The siege of Acre took place from 6 April to 16 May 1103 by Crusader forces against the Fatimid coastal city of Acre.

==Background==
Having seized much of the coastal cities following the First Crusade, King Baldwin I of Jerusalem's next target of conquest was Acre. In the spring of 1103, he began the siege of the city, which sits on a promontory on the northern edge of Haifa Bay. He was assisted by the remaining crews and passengers of the pilgrim fleet whose appearance had contributed decisively to the victory at the Battle of Jaffa the previous year. Arab historian Ibn al-Athir reports on a naval blockade of Acre. However, the number of ships available on the Crusader side was apparently not sufficient for a complete blockade, as subsequent events also showed.
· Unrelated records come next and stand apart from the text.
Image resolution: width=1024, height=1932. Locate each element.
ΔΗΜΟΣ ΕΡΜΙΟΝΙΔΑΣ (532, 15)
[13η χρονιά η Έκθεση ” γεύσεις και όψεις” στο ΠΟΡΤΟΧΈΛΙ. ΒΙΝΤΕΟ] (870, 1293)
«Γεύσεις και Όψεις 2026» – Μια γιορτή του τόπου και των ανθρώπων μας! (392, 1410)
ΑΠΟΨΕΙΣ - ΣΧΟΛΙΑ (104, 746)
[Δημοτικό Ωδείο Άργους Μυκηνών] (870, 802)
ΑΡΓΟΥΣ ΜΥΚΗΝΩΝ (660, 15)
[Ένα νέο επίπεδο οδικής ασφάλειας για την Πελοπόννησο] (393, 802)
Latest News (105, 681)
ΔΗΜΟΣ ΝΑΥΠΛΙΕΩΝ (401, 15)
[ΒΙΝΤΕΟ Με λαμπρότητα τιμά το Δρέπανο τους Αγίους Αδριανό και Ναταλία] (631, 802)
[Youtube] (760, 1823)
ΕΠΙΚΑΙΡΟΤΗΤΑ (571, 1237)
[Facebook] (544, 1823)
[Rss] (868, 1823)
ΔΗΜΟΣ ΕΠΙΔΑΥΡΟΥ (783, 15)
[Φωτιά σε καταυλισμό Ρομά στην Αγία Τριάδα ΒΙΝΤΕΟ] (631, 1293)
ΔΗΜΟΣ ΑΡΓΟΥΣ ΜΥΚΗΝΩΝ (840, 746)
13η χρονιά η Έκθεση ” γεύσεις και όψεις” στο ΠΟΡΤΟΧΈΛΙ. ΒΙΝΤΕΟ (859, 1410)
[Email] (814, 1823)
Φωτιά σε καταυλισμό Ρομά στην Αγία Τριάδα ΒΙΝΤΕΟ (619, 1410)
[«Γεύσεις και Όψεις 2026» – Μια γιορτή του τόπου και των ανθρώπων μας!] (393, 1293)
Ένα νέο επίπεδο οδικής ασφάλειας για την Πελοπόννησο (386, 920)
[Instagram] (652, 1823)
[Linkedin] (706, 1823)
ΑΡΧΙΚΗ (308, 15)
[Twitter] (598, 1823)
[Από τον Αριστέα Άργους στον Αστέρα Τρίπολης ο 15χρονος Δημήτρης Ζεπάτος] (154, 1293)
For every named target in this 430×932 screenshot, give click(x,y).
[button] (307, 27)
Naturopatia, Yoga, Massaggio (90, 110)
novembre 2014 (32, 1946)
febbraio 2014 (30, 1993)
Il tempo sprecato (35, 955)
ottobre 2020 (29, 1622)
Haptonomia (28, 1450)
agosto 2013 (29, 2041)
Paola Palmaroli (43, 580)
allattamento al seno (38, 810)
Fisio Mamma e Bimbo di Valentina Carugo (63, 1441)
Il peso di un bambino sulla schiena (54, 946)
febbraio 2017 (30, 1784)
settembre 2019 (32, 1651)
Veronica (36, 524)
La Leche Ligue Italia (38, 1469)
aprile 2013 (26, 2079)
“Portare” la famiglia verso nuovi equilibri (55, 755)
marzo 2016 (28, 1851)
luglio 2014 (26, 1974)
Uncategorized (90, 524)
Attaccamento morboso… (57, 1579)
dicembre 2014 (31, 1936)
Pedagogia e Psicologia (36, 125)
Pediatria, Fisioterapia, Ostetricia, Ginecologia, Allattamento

Also in the history of William of Tyre, the lack of ships was seen as decisive for the failure of the siege.

== Siege ==
The besiegers, said to have numbered about 5,000 men, deployed catapults and a siege tower, which after some prolonged fighting prompted the defenders to begin negotiations on the terms of the surrender. But shortly before the surrender of Acre, 12 Muslim galleys coming from Tyre and Sidon and a large transport ship with men and war materiel entered the city's harbor, in which these reinforcements revived the will to fight. The defenders defeated several of the siege engines and damaged the Crusader siege tower. Baldwin then decided to break off the siege. The remaining siege engines were destroyed by the retreating Crusaders, and much of the orchards of Acre as well.

== Aftermath ==

After the failure at Acre, Baldwin made another advance into Mount Carmel to clear it of the gangs of bandits who were still making the traffic routes around Haifa unsafe from there. However, he was wounded in a skirmish, and the endeavor was ended prematurely.